What you will do |
If a line in the records contains the string "general", show that line.

Saved data entries

┌────────

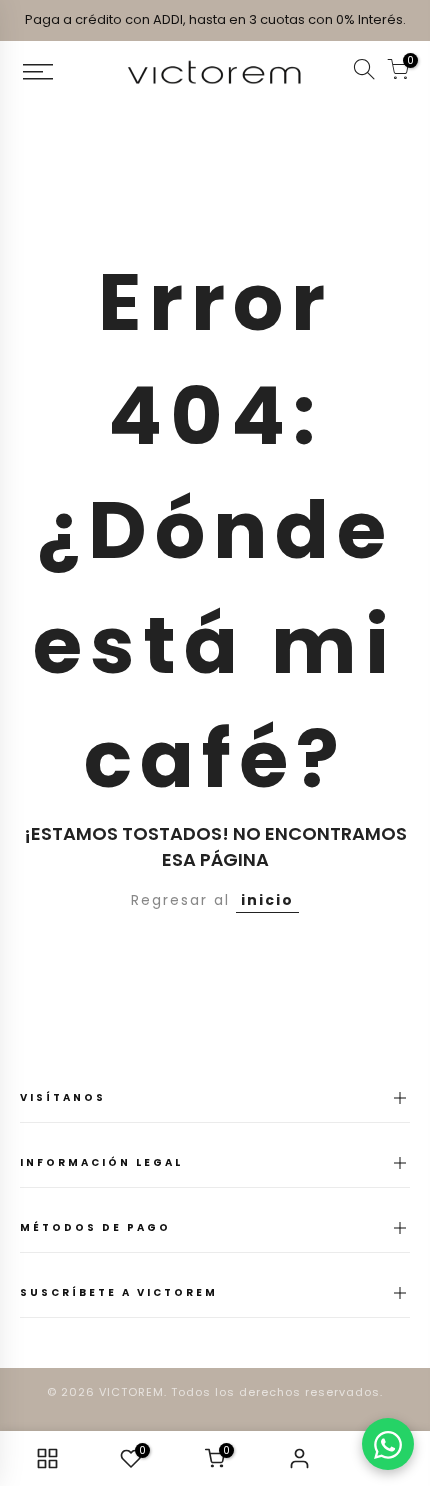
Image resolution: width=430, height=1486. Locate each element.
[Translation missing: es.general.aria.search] (364, 72)
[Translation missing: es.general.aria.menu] (60, 72)
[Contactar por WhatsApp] (388, 1444)
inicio (267, 900)
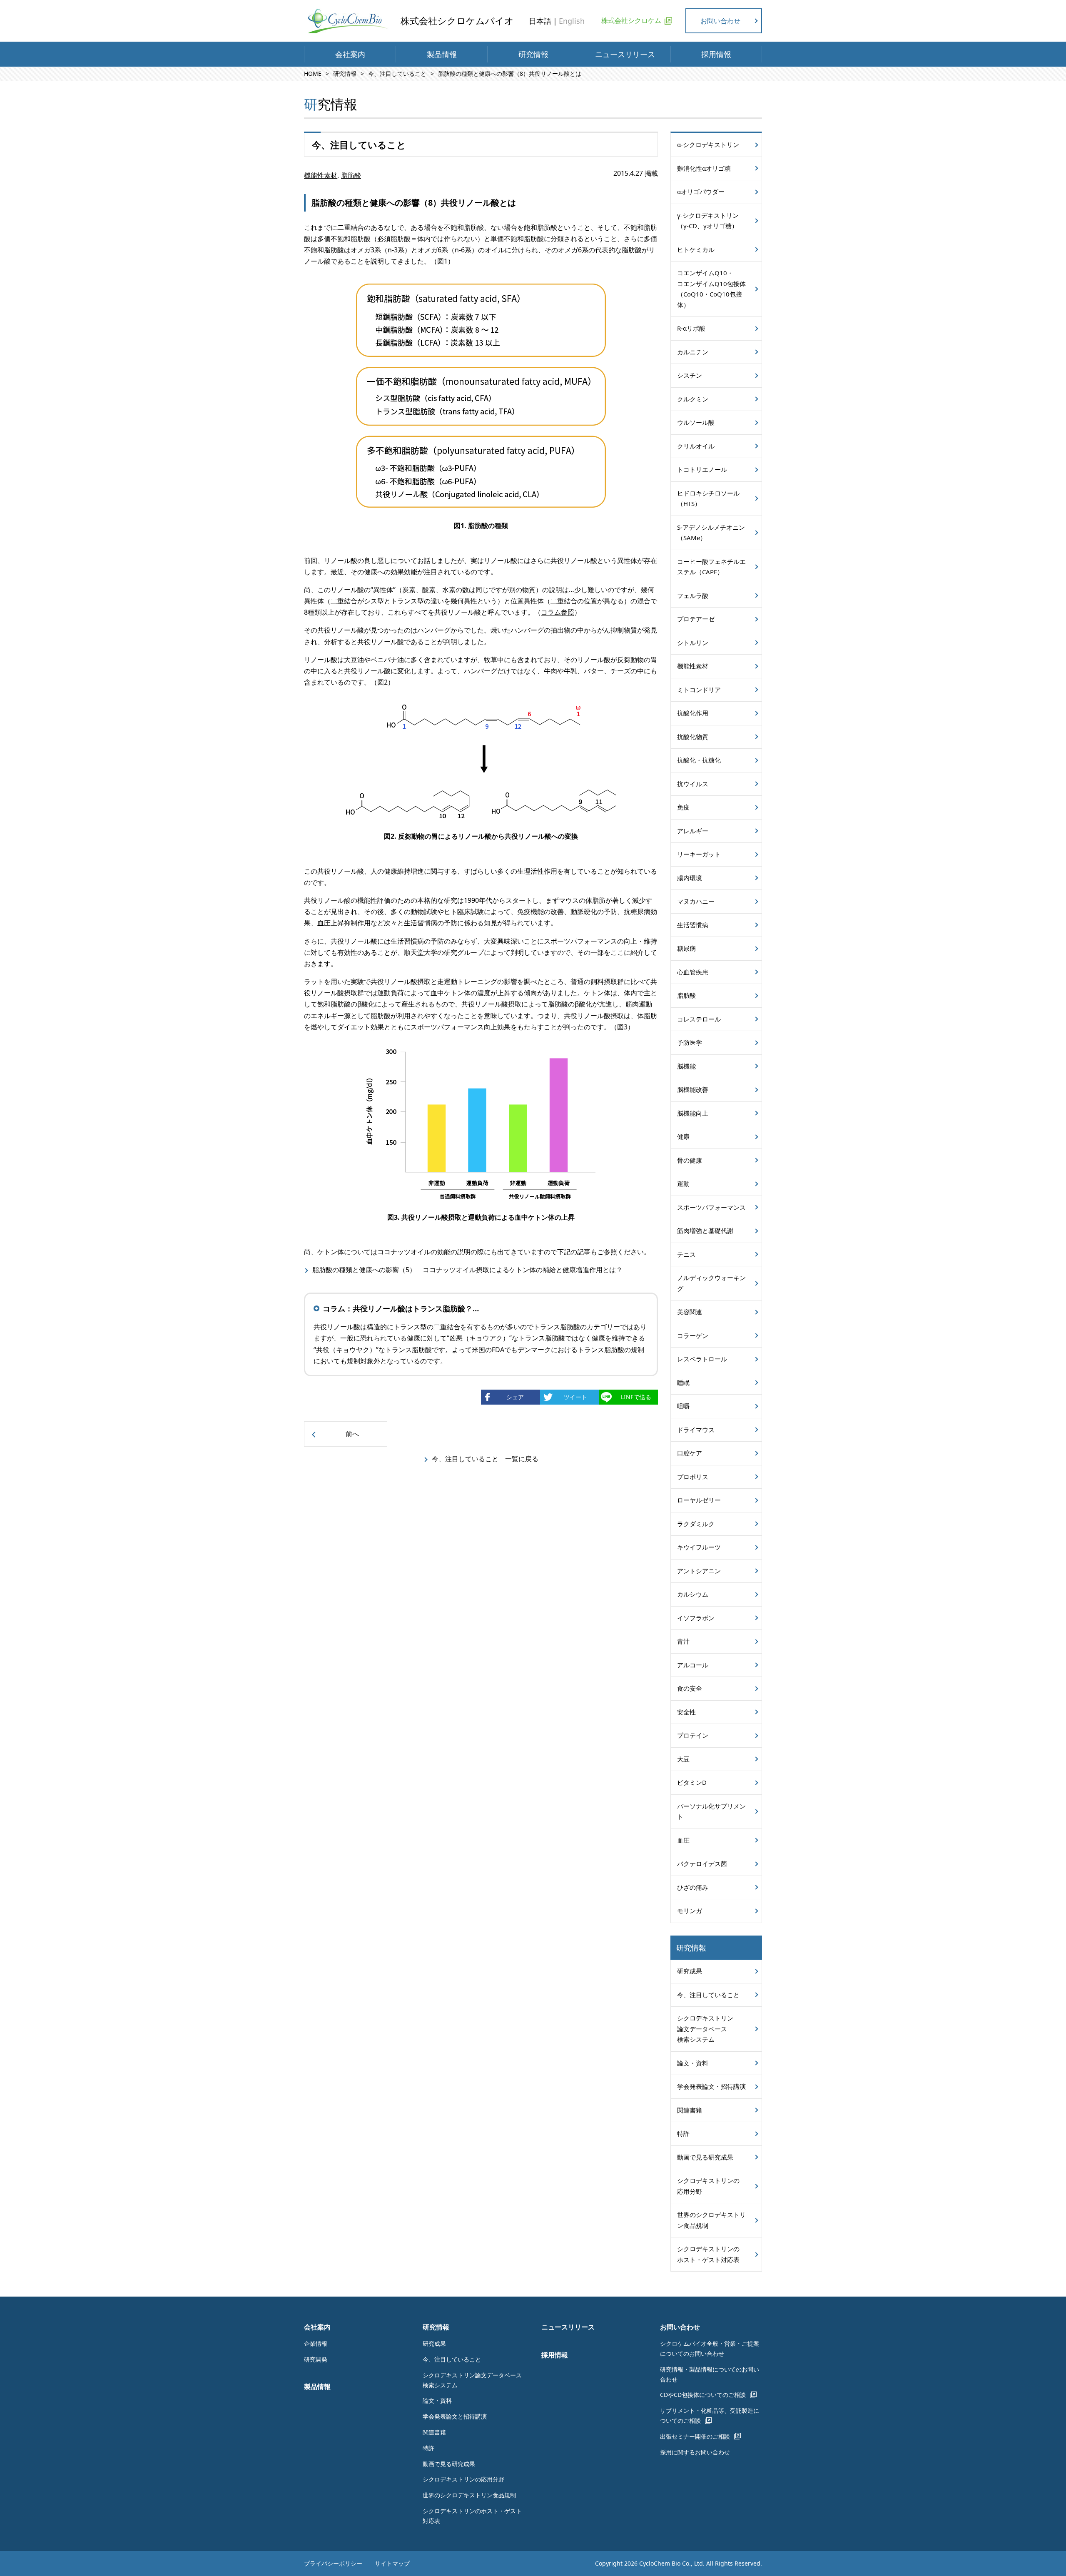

└────────

Answer area |
[Translation missing: es.general.aria.search] (364, 72)
[Translation missing: es.general.aria.menu] (60, 72)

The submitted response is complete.